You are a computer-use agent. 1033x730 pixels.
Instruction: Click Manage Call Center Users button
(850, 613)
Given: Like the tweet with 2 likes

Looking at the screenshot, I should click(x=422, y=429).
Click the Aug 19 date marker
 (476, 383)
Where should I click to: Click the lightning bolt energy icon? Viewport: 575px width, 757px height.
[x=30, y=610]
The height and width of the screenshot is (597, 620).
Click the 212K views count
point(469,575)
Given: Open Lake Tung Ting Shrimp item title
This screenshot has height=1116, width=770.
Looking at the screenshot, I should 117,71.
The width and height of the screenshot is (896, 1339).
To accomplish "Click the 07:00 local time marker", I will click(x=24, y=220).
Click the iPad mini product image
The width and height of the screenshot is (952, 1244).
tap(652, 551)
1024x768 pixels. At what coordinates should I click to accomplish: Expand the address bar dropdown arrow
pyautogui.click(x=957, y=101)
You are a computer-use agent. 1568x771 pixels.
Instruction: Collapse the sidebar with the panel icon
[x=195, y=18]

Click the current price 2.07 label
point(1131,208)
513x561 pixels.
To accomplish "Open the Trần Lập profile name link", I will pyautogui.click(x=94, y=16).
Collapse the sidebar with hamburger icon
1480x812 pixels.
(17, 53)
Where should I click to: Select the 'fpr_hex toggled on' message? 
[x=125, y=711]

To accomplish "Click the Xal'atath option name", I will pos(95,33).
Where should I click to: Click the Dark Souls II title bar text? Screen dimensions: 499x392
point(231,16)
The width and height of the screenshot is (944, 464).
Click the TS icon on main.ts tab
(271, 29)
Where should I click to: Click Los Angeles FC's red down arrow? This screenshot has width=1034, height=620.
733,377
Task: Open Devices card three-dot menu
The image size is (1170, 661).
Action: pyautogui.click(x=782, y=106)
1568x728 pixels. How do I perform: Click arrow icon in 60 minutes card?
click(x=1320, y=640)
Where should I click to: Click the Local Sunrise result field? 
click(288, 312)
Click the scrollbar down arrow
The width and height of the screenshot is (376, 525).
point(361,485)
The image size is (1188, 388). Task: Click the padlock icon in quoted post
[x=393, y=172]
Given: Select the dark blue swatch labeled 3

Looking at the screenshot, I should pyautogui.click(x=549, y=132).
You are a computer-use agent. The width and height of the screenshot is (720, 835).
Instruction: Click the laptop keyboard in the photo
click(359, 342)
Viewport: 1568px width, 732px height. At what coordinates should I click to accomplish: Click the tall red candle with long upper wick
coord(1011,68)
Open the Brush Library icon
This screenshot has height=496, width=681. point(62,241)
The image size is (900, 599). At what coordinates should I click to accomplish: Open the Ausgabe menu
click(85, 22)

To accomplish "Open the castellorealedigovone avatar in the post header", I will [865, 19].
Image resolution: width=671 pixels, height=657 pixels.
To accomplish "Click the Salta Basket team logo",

## What needs to be done:
Rewrite the lines from the one with "Given: Select the dark blue swatch labeled 3" through the end of the lines, changing "swatch" to "square" and leaving everything else as it is.

## Full response:
Given: Select the dark blue square labeled 3

Looking at the screenshot, I should pyautogui.click(x=549, y=132).
You are a computer-use agent. The width and height of the screenshot is (720, 835).
Instruction: Click the laptop keyboard in the photo
click(359, 342)
Viewport: 1568px width, 732px height. At what coordinates should I click to accomplish: Click the tall red candle with long upper wick
coord(1011,68)
Open the Brush Library icon
This screenshot has height=496, width=681. point(62,241)
The image size is (900, 599). At what coordinates should I click to accomplish: Open the Ausgabe menu
click(85, 22)

To accomplish "Open the castellorealedigovone avatar in the post header", I will [865, 19].
Image resolution: width=671 pixels, height=657 pixels.
To accomplish "Click the Salta Basket team logo",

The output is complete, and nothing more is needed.